• [PAGE TEXT]:

## START

1. Almaz Valiullin to head the Working Group on behalf of the Ministry
2. Next meeting set for / around 20th of August
3. Minister requested his staff to draft documents regarding moving all Regional & Municipal budget funded websites to CC-BY type free licenses
4. Minister proposed every organization website place a link to a Wikipedia article about it (in Tatar, Russian or English, depending on the language used)
5. Help is requested about developing simple samples or article creation guidelines for various institutions of Tatarstan & diaspora organizations to learn what is considered appropriate by Wiki-community & how should representatives of respective entities
6. Annual Tatar Internet Awards Ceremony to include awards to leading editors of Wikimedia projects in Tatar
7. Help is requested to develop a framework of Wikipedia Article Contests for Secondary School Children of Tatastan, with article quality assessment schemes (prizes & organization to be funded by Tatarstan goverment, promotion in local mass-media, schools & etc.)
8. Help is requested to develop a framework for a sustainable functioning of a Tatarstan & Tatar language oriented Wikimedia thematic organization to be responsible for systemic work around developing & promoting Wikimedia projects in Tatar, as well as Tatarstan-oriented content creation for various Wikis
9. Readiness to consider awarding *.tatar domain names to those, who develop attractive projects in Tatar that can't be hosted on Wikimedia platform or otherwise need a Tatar digital identity
10. Help is requested regarding drafting a program proposal, necessary budget & expected results for a Tatarstan oriented introductory Wiki-seminar, open for a wide public
11. Help is requested to provide links to Wikidata educational materials, Practical Use Cases & expert responses to the Deputy Minister (in English)

## END

• [REQUESTS]:
(1) Update the working group notes from "5. Help is requested" up to and including "schools & etc.)", replacing "leading editors" with "most active editors".
(2) Answer these questions using the working group notes:
(a) Who is to head the Working Group on behalf of the Ministry?
(b) Around what date is the next meeting set?
(c) What kind of domain names might be awarded to those who develop attractive projects in Tatar?
(3) Continue the working group notes from where they stop.
The entries that follow come from a different source than the working group notes.

Item-finding entries:
## START

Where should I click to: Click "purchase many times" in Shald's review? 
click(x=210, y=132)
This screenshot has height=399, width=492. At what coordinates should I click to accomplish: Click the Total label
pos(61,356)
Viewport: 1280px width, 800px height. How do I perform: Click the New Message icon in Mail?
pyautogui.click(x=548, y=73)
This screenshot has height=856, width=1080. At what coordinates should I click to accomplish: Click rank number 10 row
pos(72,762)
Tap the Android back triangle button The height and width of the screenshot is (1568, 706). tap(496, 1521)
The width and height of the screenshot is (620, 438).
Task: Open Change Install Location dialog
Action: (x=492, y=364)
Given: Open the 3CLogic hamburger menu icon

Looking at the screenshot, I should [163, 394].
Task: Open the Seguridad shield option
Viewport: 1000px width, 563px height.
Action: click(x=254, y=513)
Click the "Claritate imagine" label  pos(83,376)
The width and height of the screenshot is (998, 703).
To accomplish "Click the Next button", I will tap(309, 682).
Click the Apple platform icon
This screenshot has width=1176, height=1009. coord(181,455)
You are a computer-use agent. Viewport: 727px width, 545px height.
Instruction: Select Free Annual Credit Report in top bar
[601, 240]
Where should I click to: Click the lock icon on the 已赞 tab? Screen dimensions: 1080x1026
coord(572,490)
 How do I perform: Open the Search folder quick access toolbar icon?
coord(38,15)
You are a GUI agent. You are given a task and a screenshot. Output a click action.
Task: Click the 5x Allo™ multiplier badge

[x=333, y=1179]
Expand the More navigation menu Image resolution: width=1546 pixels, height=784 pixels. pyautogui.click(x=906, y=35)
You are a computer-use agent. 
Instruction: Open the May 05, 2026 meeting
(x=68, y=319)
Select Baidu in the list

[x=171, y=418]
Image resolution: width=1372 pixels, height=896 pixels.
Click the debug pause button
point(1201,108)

## END

• [ANSWERS TO THE PROBLEMS]:
(1)
5. Help is requested about developing simple samples or article creation guidelines for various institutions of Tatarstan & diaspora organizations to learn what is considered appropriate by Wiki-community & how should representatives of respective entities
6. Annual Tatar Internet Awards Ceremony to include awards to most active editors of Wikimedia projects in Tatar
7. Help is requested to develop a framework of Wikipedia Article Contests for Secondary School Children of Tatastan, with article quality assessment schemes (prizes & organization to be funded by Tatarstan goverment, promotion in local mass-media, schools & etc.)

(2)
(a) Almaz Valiullin
(b) Around the 20th of August
(c) *.tatar domain names

(3)
12. Help is requested in organizing a learning visit to WMF Headquarters during Tatarstan Delegation annual fall visit to Silicon Valley & other places in U.S. to discover other opportunities
Farkhad Fatkullin - Фархад Фаткуллин http://sikzn.ru/ Тел.+79274158066 / skype:frhdkazan / Wikipedia:frhdkazan
03.08.2018, 11:42, "Фархад Фаткуллин / Farkhad Fatkullin" <frhd(a)yandex.com>:
> Hi Nochole & Kui,
> Thank you for your responses & readiness to help.
> Events on the ground are developing following predictable course - we had a very constructive 3 hour long discussion last night with Tatarstan's Deputy Prime Minister (IT minister) & his team, whilst earlier Thursday I got an invite to meet with another Deputy Prime Minister (President of the National Council of Trustees for the World Congress of Tatars Association).
> More TV & magazine interviews are expected, some in detail articles in Russian promoting Wikimedia projects are in the pipelines (expecting to see the texts for necessary corrections & adding links to respective WMRU, Meta, WMF & related independent media articles (thanks to ComCom).
> I hope to find time to prepare & email both you (in English) & IT ministry's Working Group (in Russian) my summary of yesterday late evening meeting, with attendees, topics discussed, request & proposals, etc. They want to move as fast as possible, because this will help them to meet promoting Tatar language use online task they are charged with by the region's President.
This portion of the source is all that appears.